What to do
Look below for the line containing "[Link to LinkedIn] (1149, 34)". Output it and each remaining line of the entries exactly, and nothing else.

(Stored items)
########################################
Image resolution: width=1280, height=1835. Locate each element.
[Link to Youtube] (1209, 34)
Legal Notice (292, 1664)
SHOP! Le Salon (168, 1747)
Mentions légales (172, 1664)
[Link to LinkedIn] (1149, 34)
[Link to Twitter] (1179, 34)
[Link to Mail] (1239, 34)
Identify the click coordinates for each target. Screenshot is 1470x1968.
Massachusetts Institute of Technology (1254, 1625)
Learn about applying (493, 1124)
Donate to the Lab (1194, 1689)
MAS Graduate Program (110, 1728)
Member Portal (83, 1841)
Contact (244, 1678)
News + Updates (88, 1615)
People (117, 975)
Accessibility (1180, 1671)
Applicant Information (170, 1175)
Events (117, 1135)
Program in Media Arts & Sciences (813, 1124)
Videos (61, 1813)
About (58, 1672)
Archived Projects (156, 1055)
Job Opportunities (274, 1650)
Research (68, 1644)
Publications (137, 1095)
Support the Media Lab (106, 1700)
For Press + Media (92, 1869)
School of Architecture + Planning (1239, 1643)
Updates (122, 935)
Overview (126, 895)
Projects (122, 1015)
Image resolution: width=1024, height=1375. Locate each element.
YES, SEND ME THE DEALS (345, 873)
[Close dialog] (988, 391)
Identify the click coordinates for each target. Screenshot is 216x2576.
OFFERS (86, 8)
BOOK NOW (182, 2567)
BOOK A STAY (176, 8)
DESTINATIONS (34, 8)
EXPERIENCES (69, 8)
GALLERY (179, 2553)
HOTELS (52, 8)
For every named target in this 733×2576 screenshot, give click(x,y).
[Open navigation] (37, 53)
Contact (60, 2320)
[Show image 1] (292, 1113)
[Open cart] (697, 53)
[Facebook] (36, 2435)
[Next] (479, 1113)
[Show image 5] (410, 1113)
########################################
Reply
[Link to LinkedIn] (1149, 34)
[Link to Twitter] (1179, 34)
[Link to Mail] (1239, 34)
Identify the click coordinates for each target. Screenshot is 1470x1968.
Massachusetts Institute of Technology (1254, 1625)
Learn about applying (493, 1124)
Donate to the Lab (1194, 1689)
MAS Graduate Program (110, 1728)
Member Portal (83, 1841)
Contact (244, 1678)
News + Updates (88, 1615)
People (117, 975)
Accessibility (1180, 1671)
Applicant Information (170, 1175)
Events (117, 1135)
Program in Media Arts & Sciences (813, 1124)
Videos (61, 1813)
About (58, 1672)
Archived Projects (156, 1055)
Job Opportunities (274, 1650)
Research (68, 1644)
Publications (137, 1095)
Support the Media Lab (106, 1700)
For Press + Media (92, 1869)
School of Architecture + Planning (1239, 1643)
Updates (122, 935)
Overview (126, 895)
Projects (122, 1015)
Image resolution: width=1024, height=1375. Locate each element.
YES, SEND ME THE DEALS (345, 873)
[Close dialog] (988, 391)
Identify the click coordinates for each target. Screenshot is 216x2576.
OFFERS (86, 8)
BOOK NOW (182, 2567)
BOOK A STAY (176, 8)
DESTINATIONS (34, 8)
EXPERIENCES (69, 8)
GALLERY (179, 2553)
HOTELS (52, 8)
For every named target in this 733×2576 screenshot, give click(x,y).
[Open navigation] (37, 53)
Contact (60, 2320)
[Show image 1] (292, 1113)
[Open cart] (697, 53)
[Facebook] (36, 2435)
[Next] (479, 1113)
[Show image 5] (410, 1113)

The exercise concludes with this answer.